## [Task requirements]
In the data below, how many lines contain the string "agent"? Give only the figure.

## [Entries taken from a collection]

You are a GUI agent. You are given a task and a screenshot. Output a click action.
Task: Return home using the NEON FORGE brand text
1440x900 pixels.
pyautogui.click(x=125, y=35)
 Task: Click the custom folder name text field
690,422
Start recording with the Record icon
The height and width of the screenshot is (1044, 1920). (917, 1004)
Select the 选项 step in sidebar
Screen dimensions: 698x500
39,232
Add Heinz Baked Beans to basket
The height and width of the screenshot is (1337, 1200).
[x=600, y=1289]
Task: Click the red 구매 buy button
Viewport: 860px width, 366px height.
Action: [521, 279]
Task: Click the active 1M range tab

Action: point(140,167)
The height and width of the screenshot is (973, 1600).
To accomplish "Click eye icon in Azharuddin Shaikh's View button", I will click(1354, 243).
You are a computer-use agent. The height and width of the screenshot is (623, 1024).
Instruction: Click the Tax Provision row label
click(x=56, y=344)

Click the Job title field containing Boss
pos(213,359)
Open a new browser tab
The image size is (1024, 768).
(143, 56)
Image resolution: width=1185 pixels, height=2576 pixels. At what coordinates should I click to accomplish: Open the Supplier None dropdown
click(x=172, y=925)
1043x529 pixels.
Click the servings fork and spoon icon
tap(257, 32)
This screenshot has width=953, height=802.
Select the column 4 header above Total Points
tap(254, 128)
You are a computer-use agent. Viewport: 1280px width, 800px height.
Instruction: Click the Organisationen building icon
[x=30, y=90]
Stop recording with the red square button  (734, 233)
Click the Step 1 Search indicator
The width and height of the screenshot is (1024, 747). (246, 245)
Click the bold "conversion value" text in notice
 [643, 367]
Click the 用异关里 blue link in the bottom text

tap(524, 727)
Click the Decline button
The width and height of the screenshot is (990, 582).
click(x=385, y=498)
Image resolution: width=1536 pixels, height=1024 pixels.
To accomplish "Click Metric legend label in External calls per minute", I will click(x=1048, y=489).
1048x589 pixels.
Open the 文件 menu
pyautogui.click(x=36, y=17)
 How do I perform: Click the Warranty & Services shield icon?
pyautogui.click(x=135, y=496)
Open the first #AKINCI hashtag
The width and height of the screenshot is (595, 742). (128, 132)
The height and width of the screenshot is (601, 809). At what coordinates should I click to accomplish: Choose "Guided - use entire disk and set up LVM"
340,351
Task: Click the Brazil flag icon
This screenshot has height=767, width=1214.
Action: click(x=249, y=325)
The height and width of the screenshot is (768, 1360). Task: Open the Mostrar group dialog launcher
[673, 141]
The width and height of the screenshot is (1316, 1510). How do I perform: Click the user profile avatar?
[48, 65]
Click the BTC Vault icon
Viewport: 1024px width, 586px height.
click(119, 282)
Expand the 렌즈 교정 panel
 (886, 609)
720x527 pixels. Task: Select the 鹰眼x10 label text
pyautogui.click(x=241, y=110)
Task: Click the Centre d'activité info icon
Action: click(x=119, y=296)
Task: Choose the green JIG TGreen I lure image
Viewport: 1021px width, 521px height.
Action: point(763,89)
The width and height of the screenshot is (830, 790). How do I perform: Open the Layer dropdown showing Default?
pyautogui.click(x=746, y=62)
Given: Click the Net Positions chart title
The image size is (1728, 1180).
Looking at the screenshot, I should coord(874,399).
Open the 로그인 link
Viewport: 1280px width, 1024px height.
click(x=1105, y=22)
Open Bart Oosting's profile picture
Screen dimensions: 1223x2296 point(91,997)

## [Task response]
3